- Records supplied:
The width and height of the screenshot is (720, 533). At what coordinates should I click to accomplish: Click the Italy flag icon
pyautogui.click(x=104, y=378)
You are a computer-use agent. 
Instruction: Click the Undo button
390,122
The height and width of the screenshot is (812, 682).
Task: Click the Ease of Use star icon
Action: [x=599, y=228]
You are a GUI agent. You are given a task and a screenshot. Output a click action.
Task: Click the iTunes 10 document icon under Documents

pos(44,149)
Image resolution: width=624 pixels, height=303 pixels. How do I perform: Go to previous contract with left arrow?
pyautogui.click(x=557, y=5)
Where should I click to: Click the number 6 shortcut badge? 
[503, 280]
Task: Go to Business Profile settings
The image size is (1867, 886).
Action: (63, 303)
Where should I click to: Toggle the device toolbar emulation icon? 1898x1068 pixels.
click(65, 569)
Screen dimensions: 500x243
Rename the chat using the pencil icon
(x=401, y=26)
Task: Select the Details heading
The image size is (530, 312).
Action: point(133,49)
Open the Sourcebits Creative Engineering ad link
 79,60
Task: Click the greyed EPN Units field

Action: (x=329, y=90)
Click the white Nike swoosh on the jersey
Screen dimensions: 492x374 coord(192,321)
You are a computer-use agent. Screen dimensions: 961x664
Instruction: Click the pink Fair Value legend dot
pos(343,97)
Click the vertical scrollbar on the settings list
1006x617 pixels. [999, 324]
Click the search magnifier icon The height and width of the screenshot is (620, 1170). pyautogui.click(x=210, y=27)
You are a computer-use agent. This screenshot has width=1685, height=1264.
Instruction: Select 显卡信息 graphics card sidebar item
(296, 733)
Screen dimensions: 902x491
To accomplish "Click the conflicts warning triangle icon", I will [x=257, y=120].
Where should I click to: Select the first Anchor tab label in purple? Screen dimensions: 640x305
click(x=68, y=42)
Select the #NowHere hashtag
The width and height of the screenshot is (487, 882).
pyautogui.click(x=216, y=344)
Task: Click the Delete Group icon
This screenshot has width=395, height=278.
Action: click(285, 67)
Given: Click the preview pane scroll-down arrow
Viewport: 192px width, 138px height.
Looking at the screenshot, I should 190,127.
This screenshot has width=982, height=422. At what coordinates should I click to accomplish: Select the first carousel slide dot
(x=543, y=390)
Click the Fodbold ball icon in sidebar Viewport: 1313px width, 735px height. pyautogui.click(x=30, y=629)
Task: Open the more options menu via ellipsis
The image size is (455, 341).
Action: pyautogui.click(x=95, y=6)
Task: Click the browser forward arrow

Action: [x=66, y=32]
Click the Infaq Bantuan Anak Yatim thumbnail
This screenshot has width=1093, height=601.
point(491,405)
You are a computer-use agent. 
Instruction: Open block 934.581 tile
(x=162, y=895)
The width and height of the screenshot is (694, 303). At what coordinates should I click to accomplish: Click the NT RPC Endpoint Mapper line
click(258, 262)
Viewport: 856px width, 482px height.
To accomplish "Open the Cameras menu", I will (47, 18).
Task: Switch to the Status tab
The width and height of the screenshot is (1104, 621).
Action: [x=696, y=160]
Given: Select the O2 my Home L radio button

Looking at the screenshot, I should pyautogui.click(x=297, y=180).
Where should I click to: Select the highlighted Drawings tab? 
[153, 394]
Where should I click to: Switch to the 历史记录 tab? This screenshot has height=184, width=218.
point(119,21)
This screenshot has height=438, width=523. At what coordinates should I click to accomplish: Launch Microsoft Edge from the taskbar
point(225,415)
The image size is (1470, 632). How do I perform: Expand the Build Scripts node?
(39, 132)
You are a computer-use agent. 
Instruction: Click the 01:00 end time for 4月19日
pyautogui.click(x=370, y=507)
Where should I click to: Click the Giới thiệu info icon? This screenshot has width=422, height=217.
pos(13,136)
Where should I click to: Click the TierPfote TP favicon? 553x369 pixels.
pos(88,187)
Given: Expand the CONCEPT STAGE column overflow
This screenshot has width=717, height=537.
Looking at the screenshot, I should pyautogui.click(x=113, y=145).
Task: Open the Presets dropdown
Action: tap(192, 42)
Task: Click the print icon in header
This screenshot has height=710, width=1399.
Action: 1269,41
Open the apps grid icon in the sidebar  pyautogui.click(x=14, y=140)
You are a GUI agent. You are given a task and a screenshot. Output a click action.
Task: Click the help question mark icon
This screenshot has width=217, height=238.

- What to do:
Echo the lines above verbatim.

- Output:
The width and height of the screenshot is (720, 533). At what coordinates should I click to accomplish: Click the Italy flag icon
pyautogui.click(x=104, y=378)
You are a computer-use agent. 
Instruction: Click the Undo button
390,122
The height and width of the screenshot is (812, 682).
Task: Click the Ease of Use star icon
Action: [x=599, y=228]
You are a GUI agent. You are given a task and a screenshot. Output a click action.
Task: Click the iTunes 10 document icon under Documents

pos(44,149)
Image resolution: width=624 pixels, height=303 pixels. How do I perform: Go to previous contract with left arrow?
pyautogui.click(x=557, y=5)
Where should I click to: Click the number 6 shortcut badge? 
[503, 280]
Task: Go to Business Profile settings
The image size is (1867, 886).
Action: (63, 303)
Where should I click to: Toggle the device toolbar emulation icon? 1898x1068 pixels.
click(65, 569)
Screen dimensions: 500x243
Rename the chat using the pencil icon
(x=401, y=26)
Task: Select the Details heading
The image size is (530, 312).
Action: point(133,49)
Open the Sourcebits Creative Engineering ad link
 79,60
Task: Click the greyed EPN Units field

Action: (x=329, y=90)
Click the white Nike swoosh on the jersey
Screen dimensions: 492x374 coord(192,321)
You are a computer-use agent. Screen dimensions: 961x664
Instruction: Click the pink Fair Value legend dot
pos(343,97)
Click the vertical scrollbar on the settings list
1006x617 pixels. [999, 324]
Click the search magnifier icon The height and width of the screenshot is (620, 1170). pyautogui.click(x=210, y=27)
You are a computer-use agent. This screenshot has width=1685, height=1264.
Instruction: Select 显卡信息 graphics card sidebar item
(296, 733)
Screen dimensions: 902x491
To accomplish "Click the conflicts warning triangle icon", I will [x=257, y=120].
Where should I click to: Select the first Anchor tab label in purple? Screen dimensions: 640x305
click(x=68, y=42)
Select the #NowHere hashtag
The width and height of the screenshot is (487, 882).
pyautogui.click(x=216, y=344)
Task: Click the Delete Group icon
This screenshot has width=395, height=278.
Action: click(285, 67)
Given: Click the preview pane scroll-down arrow
Viewport: 192px width, 138px height.
Looking at the screenshot, I should 190,127.
This screenshot has width=982, height=422. At what coordinates should I click to accomplish: Select the first carousel slide dot
(x=543, y=390)
Click the Fodbold ball icon in sidebar Viewport: 1313px width, 735px height. pyautogui.click(x=30, y=629)
Task: Open the more options menu via ellipsis
The image size is (455, 341).
Action: pyautogui.click(x=95, y=6)
Task: Click the browser forward arrow

Action: [x=66, y=32]
Click the Infaq Bantuan Anak Yatim thumbnail
This screenshot has width=1093, height=601.
point(491,405)
You are a computer-use agent. 
Instruction: Open block 934.581 tile
(x=162, y=895)
The width and height of the screenshot is (694, 303). At what coordinates should I click to accomplish: Click the NT RPC Endpoint Mapper line
click(258, 262)
Viewport: 856px width, 482px height.
To accomplish "Open the Cameras menu", I will (47, 18).
Task: Switch to the Status tab
The width and height of the screenshot is (1104, 621).
Action: [x=696, y=160]
Given: Select the O2 my Home L radio button

Looking at the screenshot, I should pyautogui.click(x=297, y=180).
Where should I click to: Select the highlighted Drawings tab? 
[153, 394]
Where should I click to: Switch to the 历史记录 tab? This screenshot has height=184, width=218.
point(119,21)
This screenshot has height=438, width=523. At what coordinates should I click to accomplish: Launch Microsoft Edge from the taskbar
point(225,415)
The image size is (1470, 632). How do I perform: Expand the Build Scripts node?
(39, 132)
You are a computer-use agent. 
Instruction: Click the 01:00 end time for 4月19日
pyautogui.click(x=370, y=507)
Where should I click to: Click the Giới thiệu info icon? This screenshot has width=422, height=217.
pos(13,136)
Where should I click to: Click the TierPfote TP favicon? 553x369 pixels.
pos(88,187)
Given: Expand the CONCEPT STAGE column overflow
This screenshot has width=717, height=537.
Looking at the screenshot, I should pyautogui.click(x=113, y=145).
Task: Open the Presets dropdown
Action: tap(192, 42)
Task: Click the print icon in header
This screenshot has height=710, width=1399.
Action: 1269,41
Open the apps grid icon in the sidebar  pyautogui.click(x=14, y=140)
You are a GUI agent. You are given a task and a screenshot. Output a click action.
Task: Click the help question mark icon
This screenshot has width=217, height=238.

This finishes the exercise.